Barefoot Investor for Families by Scott Pape

After teaching thousands of people to get on top of debts, start saving money, and prepare for financial emergencies, Scott Pape is back with his next book, Barefoot Investor for Families. His first book, The Barefoot Investor, sold over 1 million copies, and saw Aussies everywhere start using orange ING bank cards labelled ‘splurge’ and ‘daily expenses’. With over 53,000 pre-orders for his latest book, it’s seems families everywhere are keen to start their kids on a similar financial revolution.

For some of us, the topic of money can make us feel uncomfortable. We tend to avoid bringing it up, and there are many clear warnings in the Bible about our attitudes towards money. How should Christian families approach a book written to help us educate our children about wise money management?

Three jars, three jobs, three minutes

Pape’s book comes from a concern that 18-24 year olds are the most financially illiterate generation in Australia, with many in some form of credit card debt. He believes financial education should begin at home as early as possible.

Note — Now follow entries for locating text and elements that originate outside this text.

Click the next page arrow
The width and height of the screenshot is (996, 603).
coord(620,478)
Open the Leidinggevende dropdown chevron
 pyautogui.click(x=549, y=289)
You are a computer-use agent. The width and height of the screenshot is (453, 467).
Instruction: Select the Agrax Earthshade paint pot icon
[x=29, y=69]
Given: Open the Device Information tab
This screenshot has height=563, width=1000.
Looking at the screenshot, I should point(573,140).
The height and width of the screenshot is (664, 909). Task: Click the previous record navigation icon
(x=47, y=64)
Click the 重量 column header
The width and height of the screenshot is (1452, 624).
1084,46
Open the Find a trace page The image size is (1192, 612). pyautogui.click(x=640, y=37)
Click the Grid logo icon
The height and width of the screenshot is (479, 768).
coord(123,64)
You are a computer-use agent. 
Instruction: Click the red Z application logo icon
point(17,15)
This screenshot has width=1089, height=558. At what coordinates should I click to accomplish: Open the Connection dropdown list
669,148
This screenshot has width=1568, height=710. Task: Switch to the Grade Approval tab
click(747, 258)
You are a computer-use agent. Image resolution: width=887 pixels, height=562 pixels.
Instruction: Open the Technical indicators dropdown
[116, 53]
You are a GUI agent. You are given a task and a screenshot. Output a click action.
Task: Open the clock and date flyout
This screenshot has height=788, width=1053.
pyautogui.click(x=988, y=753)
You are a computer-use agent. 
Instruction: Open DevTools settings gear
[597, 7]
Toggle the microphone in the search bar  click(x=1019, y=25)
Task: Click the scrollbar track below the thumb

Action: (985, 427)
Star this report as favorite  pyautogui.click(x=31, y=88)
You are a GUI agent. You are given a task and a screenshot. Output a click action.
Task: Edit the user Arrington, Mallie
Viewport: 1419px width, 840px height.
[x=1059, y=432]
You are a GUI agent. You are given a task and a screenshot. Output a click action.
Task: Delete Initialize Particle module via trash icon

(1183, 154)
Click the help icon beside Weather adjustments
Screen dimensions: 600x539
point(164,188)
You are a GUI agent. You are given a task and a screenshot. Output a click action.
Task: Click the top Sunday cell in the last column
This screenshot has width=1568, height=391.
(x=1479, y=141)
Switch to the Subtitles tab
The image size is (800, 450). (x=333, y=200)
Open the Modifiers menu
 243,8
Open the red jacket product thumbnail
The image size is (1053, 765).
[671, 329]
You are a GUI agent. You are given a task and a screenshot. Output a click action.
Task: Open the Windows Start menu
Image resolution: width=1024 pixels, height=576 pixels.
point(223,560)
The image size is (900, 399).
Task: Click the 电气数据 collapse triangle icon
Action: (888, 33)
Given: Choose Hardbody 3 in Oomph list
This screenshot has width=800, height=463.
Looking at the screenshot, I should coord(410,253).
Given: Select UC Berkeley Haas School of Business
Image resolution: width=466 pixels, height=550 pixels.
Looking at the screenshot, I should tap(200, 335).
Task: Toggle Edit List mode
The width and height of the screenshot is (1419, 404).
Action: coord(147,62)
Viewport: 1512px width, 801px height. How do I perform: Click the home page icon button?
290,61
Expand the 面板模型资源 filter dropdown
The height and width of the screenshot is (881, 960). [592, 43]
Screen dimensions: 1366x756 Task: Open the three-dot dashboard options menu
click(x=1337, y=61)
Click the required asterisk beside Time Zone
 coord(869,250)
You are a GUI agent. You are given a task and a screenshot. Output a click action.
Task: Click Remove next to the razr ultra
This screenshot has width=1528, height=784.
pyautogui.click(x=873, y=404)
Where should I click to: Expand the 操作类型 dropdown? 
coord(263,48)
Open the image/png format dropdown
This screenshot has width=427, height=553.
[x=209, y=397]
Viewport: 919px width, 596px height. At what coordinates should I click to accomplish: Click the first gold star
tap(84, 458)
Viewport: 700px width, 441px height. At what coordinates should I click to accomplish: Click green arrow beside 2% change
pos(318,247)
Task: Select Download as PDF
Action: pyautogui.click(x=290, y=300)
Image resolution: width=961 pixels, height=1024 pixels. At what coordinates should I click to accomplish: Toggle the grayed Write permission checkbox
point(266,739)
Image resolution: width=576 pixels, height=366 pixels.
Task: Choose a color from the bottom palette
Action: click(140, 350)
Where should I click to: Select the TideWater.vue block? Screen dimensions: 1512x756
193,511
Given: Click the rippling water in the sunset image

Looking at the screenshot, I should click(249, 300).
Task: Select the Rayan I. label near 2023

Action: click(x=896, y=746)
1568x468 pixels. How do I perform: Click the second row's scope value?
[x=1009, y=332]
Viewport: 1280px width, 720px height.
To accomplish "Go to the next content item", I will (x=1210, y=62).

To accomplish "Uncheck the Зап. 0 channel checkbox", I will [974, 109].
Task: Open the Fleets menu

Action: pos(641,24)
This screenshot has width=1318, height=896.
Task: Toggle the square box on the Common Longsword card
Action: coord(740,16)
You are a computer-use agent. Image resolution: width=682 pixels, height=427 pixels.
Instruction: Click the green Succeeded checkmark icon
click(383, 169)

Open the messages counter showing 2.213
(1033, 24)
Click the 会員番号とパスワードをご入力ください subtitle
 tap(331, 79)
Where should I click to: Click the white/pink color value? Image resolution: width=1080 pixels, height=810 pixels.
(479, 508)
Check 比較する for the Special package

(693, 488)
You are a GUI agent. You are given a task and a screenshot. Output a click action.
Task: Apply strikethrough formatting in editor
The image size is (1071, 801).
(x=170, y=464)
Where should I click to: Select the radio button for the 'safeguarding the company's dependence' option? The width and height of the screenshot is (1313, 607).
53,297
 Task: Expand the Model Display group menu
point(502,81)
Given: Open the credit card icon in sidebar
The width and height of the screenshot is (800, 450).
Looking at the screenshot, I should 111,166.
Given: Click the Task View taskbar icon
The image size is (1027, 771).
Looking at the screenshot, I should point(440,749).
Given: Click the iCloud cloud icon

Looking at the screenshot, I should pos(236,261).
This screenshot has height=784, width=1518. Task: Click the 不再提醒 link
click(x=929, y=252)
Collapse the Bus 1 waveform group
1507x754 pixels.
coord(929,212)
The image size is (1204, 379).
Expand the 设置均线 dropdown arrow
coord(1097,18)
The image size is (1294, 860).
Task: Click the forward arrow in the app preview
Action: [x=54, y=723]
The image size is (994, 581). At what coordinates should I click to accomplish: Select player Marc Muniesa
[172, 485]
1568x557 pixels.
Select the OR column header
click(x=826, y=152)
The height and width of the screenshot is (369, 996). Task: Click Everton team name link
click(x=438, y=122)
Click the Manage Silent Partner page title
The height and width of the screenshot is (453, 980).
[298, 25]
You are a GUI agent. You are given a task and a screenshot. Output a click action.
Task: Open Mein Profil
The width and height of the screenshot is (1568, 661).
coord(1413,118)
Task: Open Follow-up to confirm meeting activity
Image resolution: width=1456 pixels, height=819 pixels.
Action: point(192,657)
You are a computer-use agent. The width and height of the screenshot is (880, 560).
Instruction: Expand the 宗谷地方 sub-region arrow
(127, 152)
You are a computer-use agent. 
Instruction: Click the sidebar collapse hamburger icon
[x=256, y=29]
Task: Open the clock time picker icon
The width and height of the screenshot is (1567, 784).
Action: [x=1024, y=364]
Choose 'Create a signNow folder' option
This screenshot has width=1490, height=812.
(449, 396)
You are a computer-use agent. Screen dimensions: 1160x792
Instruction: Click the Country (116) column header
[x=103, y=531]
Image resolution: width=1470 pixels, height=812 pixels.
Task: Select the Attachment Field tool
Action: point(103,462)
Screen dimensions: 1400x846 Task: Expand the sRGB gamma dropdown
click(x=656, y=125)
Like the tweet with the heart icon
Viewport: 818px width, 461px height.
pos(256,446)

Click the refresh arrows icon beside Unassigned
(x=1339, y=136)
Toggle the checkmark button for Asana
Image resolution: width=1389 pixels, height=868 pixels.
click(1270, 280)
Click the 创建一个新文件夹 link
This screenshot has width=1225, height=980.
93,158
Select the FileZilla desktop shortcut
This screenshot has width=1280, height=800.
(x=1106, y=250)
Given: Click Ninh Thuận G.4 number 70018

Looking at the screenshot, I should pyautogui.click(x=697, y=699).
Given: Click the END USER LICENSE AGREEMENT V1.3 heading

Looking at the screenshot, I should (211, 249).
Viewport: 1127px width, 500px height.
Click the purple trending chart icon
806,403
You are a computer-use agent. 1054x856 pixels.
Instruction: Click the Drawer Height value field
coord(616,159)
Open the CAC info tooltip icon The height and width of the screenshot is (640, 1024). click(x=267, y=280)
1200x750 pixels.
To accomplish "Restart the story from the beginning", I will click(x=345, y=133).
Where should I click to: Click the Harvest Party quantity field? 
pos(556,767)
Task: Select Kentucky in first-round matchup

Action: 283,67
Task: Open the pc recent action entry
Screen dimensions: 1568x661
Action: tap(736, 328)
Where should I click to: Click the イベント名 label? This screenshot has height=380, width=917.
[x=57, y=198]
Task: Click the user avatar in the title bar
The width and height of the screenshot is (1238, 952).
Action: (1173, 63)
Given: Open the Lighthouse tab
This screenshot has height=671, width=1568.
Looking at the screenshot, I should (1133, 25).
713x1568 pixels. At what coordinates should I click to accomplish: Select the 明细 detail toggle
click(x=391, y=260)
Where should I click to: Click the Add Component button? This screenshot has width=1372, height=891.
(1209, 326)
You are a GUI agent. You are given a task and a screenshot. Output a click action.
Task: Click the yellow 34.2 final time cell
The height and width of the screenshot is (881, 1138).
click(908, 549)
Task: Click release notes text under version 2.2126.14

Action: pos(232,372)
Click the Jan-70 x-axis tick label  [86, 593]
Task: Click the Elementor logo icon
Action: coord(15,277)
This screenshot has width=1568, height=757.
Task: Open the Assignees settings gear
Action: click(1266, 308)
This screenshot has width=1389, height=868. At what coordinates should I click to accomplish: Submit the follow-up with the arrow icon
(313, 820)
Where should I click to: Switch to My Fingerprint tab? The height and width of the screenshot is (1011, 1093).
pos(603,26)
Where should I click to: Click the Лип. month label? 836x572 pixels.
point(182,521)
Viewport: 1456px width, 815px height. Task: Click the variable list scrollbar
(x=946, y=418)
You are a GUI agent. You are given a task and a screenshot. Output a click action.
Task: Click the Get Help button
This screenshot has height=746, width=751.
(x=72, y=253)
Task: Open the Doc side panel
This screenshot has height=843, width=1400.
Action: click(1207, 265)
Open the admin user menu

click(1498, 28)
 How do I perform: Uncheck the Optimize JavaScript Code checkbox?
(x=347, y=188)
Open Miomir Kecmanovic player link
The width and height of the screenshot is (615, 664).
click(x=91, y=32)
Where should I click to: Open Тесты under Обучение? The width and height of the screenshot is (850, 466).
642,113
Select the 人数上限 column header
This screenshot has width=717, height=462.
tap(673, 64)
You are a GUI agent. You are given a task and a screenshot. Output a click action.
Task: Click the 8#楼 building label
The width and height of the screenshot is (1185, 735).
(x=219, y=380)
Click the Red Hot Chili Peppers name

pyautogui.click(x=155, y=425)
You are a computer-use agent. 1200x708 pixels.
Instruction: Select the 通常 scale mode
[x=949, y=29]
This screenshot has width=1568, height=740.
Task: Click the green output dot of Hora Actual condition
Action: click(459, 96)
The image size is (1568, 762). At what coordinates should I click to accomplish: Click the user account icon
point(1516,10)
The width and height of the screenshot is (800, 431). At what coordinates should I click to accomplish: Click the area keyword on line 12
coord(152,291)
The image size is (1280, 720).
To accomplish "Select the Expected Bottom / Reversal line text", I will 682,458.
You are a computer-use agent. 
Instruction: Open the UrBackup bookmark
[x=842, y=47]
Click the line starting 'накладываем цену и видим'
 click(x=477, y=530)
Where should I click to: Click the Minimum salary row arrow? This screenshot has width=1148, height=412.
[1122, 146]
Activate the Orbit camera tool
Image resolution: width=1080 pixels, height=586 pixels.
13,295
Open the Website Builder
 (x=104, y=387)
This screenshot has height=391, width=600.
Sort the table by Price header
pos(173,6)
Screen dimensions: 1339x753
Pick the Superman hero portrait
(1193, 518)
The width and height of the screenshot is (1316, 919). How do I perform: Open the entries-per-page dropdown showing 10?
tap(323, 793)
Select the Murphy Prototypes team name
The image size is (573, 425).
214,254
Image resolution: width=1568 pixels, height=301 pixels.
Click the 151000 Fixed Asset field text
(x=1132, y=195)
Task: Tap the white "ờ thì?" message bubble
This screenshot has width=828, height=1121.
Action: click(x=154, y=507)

His system involves “three jars, three jobs, three minutes.” Three jars to teach kids to split their money three ways, for spending, saving and giving. He insists children earn cash by doing three jobs around the house (on top of the regular ways they help), to reinforce that money comes from hard work. He recommends families then spend three minutes a week over dinner to pay and discuss what they’ve earned that week.  

Tithing a ‘brat-buster’?

It’s interesting that Pape encourages parents to teach children about giving from the very moment they start to earn money. He says the give jar is a ‘brat-buster’, and instead encourages kindness. He hopes this kindness leads to happiness, more meaningful relationships and results in kids growing up to be more decent human beings.

The Bible gives us a different motivation to tithe. We know that everything we have, including our money, is an undeserved gift from God. What we have been given, we are to be good stewards of, seeking first the Kingdom of Heaven. We are warned repeatedly about the dangers of chasing money and serving it instead of the one who provides. How are we teaching these things to our children? Are we actively teaching our children to be good stewards, full of thankfulness and humility, and to tithe the money they receive as well?

Can having the right tools make a difference?

At the heart of Barefoot Investor for Families, Pape wants to equip parents to teach kids to work for their money, and then be smart with it once they earn it. He hopes that parents can have some assurance that they’ve helped their children avoid the financial traps and troubles many fall into. Barefoot Investor for Families is a great resource for helping young people to grasp the tricky concepts of money management.

However, just giving people the right tools and equipping them with the knowledge doesn’t mean that our children will always make savvy and smart decisions. Even with every tool in the box the human heart can stubbornly make choices that are bad. Whether we are good with money or bad with money, we need to beware of our hearts, which can taint even the most effective of money management decisions. Our hearts lead us to be selfish and greedy with the good things God gives us.

As we teach children to be good stewards, how will teach them to also guard their hearts? Remembering Jesus’ harsh words towards the rich, and his warnings that we cannot serve both God and money, we must pray that our desires to manage money well and teach our children to do the same don’t become desires for selfish gains. Good money management is a wise thing, but it does not provide security. Only treasure stored in heaven lasts, and so our efforts must first and foremost be for the Kingdom, rather than building our own kingdoms here on earth.